*Assigned task*.
Write out the data below in full, please. Keep every character as given.

Data for processing below:

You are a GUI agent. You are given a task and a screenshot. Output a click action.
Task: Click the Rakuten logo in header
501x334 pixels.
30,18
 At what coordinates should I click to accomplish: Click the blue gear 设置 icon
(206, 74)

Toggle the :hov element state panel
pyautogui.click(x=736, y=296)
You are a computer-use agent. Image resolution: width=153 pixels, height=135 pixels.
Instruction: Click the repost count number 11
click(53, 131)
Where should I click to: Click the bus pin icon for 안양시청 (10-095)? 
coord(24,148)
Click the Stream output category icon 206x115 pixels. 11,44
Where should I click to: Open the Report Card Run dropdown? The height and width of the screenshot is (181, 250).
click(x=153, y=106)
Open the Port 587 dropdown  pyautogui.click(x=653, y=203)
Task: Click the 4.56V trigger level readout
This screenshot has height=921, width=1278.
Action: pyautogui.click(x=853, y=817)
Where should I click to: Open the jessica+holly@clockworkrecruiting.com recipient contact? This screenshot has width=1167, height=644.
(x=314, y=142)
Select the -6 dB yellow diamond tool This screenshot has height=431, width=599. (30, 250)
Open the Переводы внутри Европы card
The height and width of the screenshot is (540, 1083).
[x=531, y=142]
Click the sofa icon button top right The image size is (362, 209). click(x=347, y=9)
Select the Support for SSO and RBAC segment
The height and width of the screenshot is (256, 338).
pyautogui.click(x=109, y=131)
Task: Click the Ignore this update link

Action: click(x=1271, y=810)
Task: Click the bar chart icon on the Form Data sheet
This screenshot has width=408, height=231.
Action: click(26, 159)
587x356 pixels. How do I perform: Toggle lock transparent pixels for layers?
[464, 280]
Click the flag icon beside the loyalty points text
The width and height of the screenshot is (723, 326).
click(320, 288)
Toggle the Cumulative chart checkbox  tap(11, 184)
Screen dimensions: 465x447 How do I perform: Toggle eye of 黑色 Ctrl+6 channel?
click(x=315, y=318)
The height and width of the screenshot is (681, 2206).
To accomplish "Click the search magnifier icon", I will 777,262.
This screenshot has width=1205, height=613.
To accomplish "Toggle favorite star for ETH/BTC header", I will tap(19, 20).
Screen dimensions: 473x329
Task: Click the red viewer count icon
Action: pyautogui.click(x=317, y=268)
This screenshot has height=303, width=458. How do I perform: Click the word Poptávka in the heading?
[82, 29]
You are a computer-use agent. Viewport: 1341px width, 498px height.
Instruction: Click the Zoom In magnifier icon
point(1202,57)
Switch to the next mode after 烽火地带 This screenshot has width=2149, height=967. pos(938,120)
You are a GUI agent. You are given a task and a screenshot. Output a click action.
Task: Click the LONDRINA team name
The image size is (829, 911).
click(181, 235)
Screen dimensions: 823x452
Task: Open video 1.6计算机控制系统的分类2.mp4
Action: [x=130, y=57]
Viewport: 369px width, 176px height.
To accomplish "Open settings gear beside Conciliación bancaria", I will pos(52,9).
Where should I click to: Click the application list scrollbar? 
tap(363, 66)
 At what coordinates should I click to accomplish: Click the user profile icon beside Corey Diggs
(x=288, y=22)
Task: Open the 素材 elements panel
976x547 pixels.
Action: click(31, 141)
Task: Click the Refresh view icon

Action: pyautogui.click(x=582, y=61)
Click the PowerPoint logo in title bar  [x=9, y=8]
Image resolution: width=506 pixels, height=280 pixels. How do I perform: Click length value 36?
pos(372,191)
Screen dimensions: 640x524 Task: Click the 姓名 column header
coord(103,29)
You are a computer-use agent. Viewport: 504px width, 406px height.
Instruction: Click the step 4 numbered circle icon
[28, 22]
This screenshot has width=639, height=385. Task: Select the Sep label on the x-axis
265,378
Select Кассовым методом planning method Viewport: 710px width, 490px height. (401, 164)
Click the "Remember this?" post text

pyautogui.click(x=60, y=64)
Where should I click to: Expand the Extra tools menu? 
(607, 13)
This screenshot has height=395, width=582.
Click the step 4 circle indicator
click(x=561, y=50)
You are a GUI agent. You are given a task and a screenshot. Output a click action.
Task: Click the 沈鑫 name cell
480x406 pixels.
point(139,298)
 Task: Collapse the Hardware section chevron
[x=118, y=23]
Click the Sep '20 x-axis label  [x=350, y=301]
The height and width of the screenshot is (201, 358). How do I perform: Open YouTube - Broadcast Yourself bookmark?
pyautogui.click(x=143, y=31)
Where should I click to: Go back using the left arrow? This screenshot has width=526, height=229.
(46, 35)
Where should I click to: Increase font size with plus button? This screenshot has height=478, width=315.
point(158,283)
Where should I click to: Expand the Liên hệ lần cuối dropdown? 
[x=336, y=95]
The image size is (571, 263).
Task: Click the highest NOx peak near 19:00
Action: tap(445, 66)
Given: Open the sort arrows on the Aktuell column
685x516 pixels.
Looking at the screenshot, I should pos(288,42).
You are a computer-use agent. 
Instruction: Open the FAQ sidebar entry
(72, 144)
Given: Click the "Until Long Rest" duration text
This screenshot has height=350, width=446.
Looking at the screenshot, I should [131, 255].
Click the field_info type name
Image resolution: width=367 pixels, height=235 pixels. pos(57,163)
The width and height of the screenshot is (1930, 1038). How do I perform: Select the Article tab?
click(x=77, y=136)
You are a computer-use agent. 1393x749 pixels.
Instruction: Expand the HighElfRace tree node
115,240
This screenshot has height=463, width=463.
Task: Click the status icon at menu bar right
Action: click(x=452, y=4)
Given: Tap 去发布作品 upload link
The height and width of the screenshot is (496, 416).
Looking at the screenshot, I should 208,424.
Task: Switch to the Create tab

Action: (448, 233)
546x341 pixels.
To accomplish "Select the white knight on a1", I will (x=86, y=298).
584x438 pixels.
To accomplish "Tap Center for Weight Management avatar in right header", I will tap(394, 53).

End of Data for processing.

*Exercise output*.
You are a GUI agent. You are given a task and a screenshot. Output a click action.
Task: Click the Rakuten logo in header
501x334 pixels.
30,18
 At what coordinates should I click to accomplish: Click the blue gear 设置 icon
(206, 74)

Toggle the :hov element state panel
pyautogui.click(x=736, y=296)
You are a computer-use agent. Image resolution: width=153 pixels, height=135 pixels.
Instruction: Click the repost count number 11
click(53, 131)
Where should I click to: Click the bus pin icon for 안양시청 (10-095)? 
coord(24,148)
Click the Stream output category icon 206x115 pixels. 11,44
Where should I click to: Open the Report Card Run dropdown? The height and width of the screenshot is (181, 250).
click(x=153, y=106)
Open the Port 587 dropdown  pyautogui.click(x=653, y=203)
Task: Click the 4.56V trigger level readout
This screenshot has height=921, width=1278.
Action: pyautogui.click(x=853, y=817)
Where should I click to: Open the jessica+holly@clockworkrecruiting.com recipient contact? This screenshot has width=1167, height=644.
(x=314, y=142)
Select the -6 dB yellow diamond tool This screenshot has height=431, width=599. (30, 250)
Open the Переводы внутри Европы card
The height and width of the screenshot is (540, 1083).
[x=531, y=142]
Click the sofa icon button top right The image size is (362, 209). click(x=347, y=9)
Select the Support for SSO and RBAC segment
The height and width of the screenshot is (256, 338).
pyautogui.click(x=109, y=131)
Task: Click the Ignore this update link

Action: click(x=1271, y=810)
Task: Click the bar chart icon on the Form Data sheet
This screenshot has width=408, height=231.
Action: click(26, 159)
587x356 pixels. How do I perform: Toggle lock transparent pixels for layers?
[464, 280]
Click the flag icon beside the loyalty points text
The width and height of the screenshot is (723, 326).
click(320, 288)
Toggle the Cumulative chart checkbox  tap(11, 184)
Screen dimensions: 465x447 How do I perform: Toggle eye of 黑色 Ctrl+6 channel?
click(x=315, y=318)
The height and width of the screenshot is (681, 2206).
To accomplish "Click the search magnifier icon", I will 777,262.
This screenshot has width=1205, height=613.
To accomplish "Toggle favorite star for ETH/BTC header", I will tap(19, 20).
Screen dimensions: 473x329
Task: Click the red viewer count icon
Action: pyautogui.click(x=317, y=268)
This screenshot has height=303, width=458. How do I perform: Click the word Poptávka in the heading?
[82, 29]
You are a computer-use agent. Viewport: 1341px width, 498px height.
Instruction: Click the Zoom In magnifier icon
point(1202,57)
Switch to the next mode after 烽火地带 This screenshot has width=2149, height=967. pos(938,120)
You are a GUI agent. You are given a task and a screenshot. Output a click action.
Task: Click the LONDRINA team name
The image size is (829, 911).
click(181, 235)
Screen dimensions: 823x452
Task: Open video 1.6计算机控制系统的分类2.mp4
Action: [x=130, y=57]
Viewport: 369px width, 176px height.
To accomplish "Open settings gear beside Conciliación bancaria", I will pos(52,9).
Where should I click to: Click the application list scrollbar? 
tap(363, 66)
 At what coordinates should I click to accomplish: Click the user profile icon beside Corey Diggs
(x=288, y=22)
Task: Open the 素材 elements panel
976x547 pixels.
Action: click(31, 141)
Task: Click the Refresh view icon

Action: pyautogui.click(x=582, y=61)
Click the PowerPoint logo in title bar  [x=9, y=8]
Image resolution: width=506 pixels, height=280 pixels. How do I perform: Click length value 36?
pos(372,191)
Screen dimensions: 640x524 Task: Click the 姓名 column header
coord(103,29)
You are a computer-use agent. Viewport: 504px width, 406px height.
Instruction: Click the step 4 numbered circle icon
[28, 22]
This screenshot has width=639, height=385. Task: Select the Sep label on the x-axis
265,378
Select Кассовым методом planning method Viewport: 710px width, 490px height. (401, 164)
Click the "Remember this?" post text

pyautogui.click(x=60, y=64)
Where should I click to: Expand the Extra tools menu? 
(607, 13)
This screenshot has height=395, width=582.
Click the step 4 circle indicator
click(x=561, y=50)
You are a GUI agent. You are given a task and a screenshot. Output a click action.
Task: Click the 沈鑫 name cell
480x406 pixels.
point(139,298)
 Task: Collapse the Hardware section chevron
[x=118, y=23]
Click the Sep '20 x-axis label  [x=350, y=301]
The height and width of the screenshot is (201, 358). How do I perform: Open YouTube - Broadcast Yourself bookmark?
pyautogui.click(x=143, y=31)
Where should I click to: Go back using the left arrow? This screenshot has width=526, height=229.
(46, 35)
Where should I click to: Increase font size with plus button? This screenshot has height=478, width=315.
point(158,283)
Where should I click to: Expand the Liên hệ lần cuối dropdown? 
[x=336, y=95]
The image size is (571, 263).
Task: Click the highest NOx peak near 19:00
Action: tap(445, 66)
Given: Open the sort arrows on the Aktuell column
685x516 pixels.
Looking at the screenshot, I should pos(288,42).
You are a computer-use agent. 
Instruction: Open the FAQ sidebar entry
(72, 144)
Given: Click the "Until Long Rest" duration text
This screenshot has height=350, width=446.
Looking at the screenshot, I should [131, 255].
Click the field_info type name
Image resolution: width=367 pixels, height=235 pixels. pos(57,163)
The width and height of the screenshot is (1930, 1038). How do I perform: Select the Article tab?
click(x=77, y=136)
You are a computer-use agent. 1393x749 pixels.
Instruction: Expand the HighElfRace tree node
115,240
This screenshot has height=463, width=463.
Task: Click the status icon at menu bar right
Action: click(x=452, y=4)
Given: Tap 去发布作品 upload link
The height and width of the screenshot is (496, 416).
Looking at the screenshot, I should 208,424.
Task: Switch to the Create tab

Action: (448, 233)
546x341 pixels.
To accomplish "Select the white knight on a1", I will (x=86, y=298).
584x438 pixels.
To accomplish "Tap Center for Weight Management avatar in right header", I will tap(394, 53).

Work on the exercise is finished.